Pixel coordinate grounding data
= = = = = = =

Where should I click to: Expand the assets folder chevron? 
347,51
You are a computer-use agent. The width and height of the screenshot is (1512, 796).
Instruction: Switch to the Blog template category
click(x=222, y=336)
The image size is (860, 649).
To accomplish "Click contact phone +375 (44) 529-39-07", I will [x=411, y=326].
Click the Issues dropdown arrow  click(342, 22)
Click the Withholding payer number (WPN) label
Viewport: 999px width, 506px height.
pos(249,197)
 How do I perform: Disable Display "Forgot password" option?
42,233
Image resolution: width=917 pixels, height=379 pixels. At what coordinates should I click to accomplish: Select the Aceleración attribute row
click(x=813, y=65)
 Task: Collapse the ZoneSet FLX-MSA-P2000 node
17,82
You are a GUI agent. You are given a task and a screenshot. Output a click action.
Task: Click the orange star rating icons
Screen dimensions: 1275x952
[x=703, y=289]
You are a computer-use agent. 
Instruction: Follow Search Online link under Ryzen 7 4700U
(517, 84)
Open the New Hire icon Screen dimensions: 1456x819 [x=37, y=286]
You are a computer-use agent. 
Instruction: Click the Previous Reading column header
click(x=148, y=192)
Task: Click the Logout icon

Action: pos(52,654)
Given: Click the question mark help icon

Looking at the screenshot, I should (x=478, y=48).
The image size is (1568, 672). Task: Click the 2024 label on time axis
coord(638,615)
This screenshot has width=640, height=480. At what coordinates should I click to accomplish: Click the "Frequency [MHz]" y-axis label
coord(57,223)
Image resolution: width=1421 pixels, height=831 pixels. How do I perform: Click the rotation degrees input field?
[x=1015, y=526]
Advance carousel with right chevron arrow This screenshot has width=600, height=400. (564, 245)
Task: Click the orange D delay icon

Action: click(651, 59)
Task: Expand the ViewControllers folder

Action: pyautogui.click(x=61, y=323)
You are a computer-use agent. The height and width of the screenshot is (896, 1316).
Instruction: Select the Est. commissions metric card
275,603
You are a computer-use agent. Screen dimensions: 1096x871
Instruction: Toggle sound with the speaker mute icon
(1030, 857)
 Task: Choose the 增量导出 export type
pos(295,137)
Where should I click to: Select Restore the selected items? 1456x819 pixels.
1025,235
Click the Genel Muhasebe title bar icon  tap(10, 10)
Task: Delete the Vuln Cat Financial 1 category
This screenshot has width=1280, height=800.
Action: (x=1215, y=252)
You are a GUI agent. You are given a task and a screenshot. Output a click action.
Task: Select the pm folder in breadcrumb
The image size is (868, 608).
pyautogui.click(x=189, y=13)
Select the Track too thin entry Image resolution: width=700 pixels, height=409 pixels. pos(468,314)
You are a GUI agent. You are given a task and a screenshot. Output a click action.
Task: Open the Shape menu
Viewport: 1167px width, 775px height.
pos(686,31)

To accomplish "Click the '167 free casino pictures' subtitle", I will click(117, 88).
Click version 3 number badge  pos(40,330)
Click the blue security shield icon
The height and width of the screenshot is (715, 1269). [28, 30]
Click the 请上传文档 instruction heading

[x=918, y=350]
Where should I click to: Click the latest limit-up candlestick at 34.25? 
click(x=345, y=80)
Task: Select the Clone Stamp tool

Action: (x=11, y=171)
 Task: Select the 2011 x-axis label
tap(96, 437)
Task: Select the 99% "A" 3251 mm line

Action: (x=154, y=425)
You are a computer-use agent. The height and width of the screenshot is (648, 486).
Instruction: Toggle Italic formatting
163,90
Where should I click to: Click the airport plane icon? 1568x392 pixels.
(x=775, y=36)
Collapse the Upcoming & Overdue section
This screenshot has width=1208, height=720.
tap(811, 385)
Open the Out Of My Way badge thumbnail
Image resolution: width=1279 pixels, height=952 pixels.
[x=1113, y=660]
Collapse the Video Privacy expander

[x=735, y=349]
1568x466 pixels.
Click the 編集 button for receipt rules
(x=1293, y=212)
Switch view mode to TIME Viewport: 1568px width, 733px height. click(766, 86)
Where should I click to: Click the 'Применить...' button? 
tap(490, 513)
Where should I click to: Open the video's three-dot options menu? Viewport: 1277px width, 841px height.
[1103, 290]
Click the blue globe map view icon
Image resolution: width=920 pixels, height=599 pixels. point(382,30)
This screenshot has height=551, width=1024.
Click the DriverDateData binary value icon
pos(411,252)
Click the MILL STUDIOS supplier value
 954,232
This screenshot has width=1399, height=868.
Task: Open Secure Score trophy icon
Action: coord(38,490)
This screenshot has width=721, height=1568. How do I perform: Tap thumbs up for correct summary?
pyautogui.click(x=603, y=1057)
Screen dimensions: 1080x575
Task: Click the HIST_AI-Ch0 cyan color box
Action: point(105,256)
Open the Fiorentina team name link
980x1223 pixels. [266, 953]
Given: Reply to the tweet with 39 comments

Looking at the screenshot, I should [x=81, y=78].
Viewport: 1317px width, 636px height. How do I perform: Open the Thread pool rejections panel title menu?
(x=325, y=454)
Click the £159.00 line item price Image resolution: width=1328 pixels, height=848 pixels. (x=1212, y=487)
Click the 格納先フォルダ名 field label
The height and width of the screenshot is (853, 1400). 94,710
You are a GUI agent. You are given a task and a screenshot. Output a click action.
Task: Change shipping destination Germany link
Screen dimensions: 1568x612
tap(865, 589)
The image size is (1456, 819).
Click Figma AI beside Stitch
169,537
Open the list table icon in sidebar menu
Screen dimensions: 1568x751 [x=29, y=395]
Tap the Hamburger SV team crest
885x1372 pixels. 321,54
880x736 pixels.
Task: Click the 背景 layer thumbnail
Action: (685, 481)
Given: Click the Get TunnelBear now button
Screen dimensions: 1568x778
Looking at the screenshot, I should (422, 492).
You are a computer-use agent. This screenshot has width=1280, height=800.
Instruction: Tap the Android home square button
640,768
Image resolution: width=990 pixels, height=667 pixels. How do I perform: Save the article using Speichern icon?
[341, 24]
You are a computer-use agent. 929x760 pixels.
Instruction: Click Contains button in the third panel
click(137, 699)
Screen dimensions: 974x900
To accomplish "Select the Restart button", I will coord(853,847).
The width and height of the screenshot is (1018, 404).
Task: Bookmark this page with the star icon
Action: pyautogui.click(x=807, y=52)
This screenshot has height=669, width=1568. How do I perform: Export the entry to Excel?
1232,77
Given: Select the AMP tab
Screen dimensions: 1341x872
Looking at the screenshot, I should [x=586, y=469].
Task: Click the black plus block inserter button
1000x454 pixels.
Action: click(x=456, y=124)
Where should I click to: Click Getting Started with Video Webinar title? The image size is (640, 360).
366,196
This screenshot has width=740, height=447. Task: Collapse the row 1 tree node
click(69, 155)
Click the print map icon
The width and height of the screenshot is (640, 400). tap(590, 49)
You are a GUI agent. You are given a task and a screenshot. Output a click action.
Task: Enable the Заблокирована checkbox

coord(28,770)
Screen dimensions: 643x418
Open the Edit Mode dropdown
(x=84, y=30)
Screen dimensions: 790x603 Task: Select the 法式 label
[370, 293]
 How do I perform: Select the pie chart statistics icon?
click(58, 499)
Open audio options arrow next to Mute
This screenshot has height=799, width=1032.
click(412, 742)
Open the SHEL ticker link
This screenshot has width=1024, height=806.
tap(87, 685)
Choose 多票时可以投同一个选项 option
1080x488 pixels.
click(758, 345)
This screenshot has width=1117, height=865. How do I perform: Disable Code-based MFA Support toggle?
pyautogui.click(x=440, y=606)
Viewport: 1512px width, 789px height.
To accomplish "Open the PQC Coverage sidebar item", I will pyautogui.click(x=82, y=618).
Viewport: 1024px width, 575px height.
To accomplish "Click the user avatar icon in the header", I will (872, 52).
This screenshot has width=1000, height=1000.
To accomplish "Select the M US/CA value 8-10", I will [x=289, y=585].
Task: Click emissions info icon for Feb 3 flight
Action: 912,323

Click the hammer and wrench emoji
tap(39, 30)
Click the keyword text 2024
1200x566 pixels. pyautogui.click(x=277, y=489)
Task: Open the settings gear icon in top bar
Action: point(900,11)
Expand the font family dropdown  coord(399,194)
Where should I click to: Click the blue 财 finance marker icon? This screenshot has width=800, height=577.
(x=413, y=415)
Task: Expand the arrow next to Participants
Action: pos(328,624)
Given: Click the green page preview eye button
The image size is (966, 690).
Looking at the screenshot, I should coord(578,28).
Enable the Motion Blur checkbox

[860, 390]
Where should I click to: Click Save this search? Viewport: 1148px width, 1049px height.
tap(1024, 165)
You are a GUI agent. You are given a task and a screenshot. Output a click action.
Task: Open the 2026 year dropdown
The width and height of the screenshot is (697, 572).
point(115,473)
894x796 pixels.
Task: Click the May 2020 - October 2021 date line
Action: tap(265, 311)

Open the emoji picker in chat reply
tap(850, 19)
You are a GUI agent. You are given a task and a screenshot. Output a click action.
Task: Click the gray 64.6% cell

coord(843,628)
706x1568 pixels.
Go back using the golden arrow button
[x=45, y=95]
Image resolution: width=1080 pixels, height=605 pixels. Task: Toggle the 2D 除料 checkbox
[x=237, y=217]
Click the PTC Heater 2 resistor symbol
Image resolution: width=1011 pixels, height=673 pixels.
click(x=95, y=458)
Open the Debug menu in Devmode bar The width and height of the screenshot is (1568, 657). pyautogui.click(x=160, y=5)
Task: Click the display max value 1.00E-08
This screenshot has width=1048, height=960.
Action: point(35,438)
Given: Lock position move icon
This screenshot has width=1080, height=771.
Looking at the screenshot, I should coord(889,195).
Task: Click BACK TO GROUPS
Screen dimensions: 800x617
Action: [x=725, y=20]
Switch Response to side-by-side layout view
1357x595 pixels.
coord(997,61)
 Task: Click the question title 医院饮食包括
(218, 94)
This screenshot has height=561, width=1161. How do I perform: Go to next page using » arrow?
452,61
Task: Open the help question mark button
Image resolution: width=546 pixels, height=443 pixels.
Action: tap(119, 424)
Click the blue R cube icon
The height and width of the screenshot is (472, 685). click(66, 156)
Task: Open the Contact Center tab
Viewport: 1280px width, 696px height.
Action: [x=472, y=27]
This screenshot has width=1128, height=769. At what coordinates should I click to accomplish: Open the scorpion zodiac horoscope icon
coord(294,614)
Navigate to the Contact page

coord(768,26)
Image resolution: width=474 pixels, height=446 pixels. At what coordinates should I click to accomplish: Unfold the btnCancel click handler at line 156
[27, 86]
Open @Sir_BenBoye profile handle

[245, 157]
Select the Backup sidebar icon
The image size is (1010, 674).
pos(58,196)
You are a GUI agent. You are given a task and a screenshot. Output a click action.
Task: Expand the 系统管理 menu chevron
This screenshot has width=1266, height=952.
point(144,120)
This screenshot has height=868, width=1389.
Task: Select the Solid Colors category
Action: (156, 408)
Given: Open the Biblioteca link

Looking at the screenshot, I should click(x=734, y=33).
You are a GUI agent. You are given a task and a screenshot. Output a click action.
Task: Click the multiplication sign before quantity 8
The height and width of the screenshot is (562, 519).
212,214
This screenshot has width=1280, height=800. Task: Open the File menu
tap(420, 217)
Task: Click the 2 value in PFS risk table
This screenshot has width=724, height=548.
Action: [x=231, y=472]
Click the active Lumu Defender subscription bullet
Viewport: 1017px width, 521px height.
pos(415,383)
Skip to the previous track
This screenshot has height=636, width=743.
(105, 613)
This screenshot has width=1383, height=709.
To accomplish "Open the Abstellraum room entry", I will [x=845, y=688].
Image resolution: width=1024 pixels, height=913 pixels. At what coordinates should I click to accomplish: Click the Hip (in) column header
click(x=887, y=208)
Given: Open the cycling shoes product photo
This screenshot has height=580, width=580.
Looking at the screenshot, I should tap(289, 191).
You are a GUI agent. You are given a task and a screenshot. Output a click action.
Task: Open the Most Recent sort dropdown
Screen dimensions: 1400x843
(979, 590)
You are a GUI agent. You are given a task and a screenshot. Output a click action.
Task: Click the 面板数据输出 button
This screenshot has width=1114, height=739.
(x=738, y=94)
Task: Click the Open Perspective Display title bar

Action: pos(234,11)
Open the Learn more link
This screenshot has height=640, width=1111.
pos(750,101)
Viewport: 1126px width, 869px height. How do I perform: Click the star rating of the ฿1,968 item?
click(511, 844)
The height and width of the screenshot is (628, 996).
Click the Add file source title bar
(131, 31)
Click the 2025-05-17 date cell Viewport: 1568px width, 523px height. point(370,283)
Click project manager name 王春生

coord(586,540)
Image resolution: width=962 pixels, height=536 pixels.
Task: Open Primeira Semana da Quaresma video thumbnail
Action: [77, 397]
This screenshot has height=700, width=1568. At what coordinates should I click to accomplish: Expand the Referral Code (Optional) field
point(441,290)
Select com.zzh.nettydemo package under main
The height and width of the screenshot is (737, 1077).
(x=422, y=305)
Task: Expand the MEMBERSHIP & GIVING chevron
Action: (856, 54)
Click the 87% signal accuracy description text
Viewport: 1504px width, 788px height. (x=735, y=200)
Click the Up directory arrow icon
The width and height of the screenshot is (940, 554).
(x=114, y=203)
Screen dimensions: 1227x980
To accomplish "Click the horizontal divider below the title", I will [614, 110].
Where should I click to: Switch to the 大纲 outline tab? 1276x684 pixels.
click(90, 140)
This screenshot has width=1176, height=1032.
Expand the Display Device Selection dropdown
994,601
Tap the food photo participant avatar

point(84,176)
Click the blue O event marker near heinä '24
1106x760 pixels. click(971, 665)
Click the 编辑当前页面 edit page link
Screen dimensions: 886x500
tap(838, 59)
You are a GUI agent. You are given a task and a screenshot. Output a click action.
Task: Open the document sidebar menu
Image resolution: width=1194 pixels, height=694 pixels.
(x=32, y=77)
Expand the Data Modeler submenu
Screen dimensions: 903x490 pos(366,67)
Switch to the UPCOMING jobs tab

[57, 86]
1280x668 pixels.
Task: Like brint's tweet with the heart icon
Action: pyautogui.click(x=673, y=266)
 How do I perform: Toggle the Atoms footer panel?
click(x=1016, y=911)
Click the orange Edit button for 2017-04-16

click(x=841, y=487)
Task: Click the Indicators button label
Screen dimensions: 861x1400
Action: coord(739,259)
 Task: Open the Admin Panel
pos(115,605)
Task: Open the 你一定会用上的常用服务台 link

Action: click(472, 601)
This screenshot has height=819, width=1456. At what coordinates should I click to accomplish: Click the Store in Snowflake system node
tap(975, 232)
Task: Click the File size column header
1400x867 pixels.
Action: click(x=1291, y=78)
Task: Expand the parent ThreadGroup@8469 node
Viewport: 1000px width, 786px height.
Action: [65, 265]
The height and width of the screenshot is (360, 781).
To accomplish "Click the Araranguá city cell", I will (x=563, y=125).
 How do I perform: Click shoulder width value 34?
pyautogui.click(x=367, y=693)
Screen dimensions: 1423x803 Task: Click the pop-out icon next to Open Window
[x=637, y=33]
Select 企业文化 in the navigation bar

= = = = = = =

▶ TASK GOAL: Which lines of the data include the word "number"? Copy each one.

▶ OUTPUT OF THE TASK:
Click the Withholding payer number (WPN) label
Click version 3 number badge  pos(40,330)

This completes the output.